══ Recorded information ══

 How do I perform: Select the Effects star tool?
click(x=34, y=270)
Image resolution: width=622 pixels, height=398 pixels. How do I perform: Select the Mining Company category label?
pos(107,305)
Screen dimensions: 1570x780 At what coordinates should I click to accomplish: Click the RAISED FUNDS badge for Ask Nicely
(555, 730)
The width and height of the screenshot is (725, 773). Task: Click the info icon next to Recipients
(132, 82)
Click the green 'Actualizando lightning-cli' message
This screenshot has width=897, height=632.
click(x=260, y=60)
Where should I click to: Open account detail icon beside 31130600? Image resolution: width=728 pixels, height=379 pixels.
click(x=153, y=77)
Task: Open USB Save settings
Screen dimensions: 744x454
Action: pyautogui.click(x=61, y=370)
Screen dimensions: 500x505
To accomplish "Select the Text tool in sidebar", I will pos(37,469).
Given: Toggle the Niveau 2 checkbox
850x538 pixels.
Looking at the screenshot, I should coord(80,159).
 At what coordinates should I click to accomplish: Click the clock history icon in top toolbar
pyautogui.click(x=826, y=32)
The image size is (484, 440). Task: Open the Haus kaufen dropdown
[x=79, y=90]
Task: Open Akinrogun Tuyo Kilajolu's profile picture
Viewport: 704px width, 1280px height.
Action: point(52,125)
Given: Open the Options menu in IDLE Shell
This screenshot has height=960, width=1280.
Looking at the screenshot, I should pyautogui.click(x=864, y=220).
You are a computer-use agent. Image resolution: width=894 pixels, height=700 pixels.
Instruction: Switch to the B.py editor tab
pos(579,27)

═══

• **Requirement**: The lines to return run from the one containing "Given: Open the Options menu in IDLE Shell" through the last line of the records above. Give them exactly and include nothing more.

• **Response for this exercise**:
Given: Open the Options menu in IDLE Shell
This screenshot has height=960, width=1280.
Looking at the screenshot, I should pyautogui.click(x=864, y=220).
You are a computer-use agent. Image resolution: width=894 pixels, height=700 pixels.
Instruction: Switch to the B.py editor tab
pos(579,27)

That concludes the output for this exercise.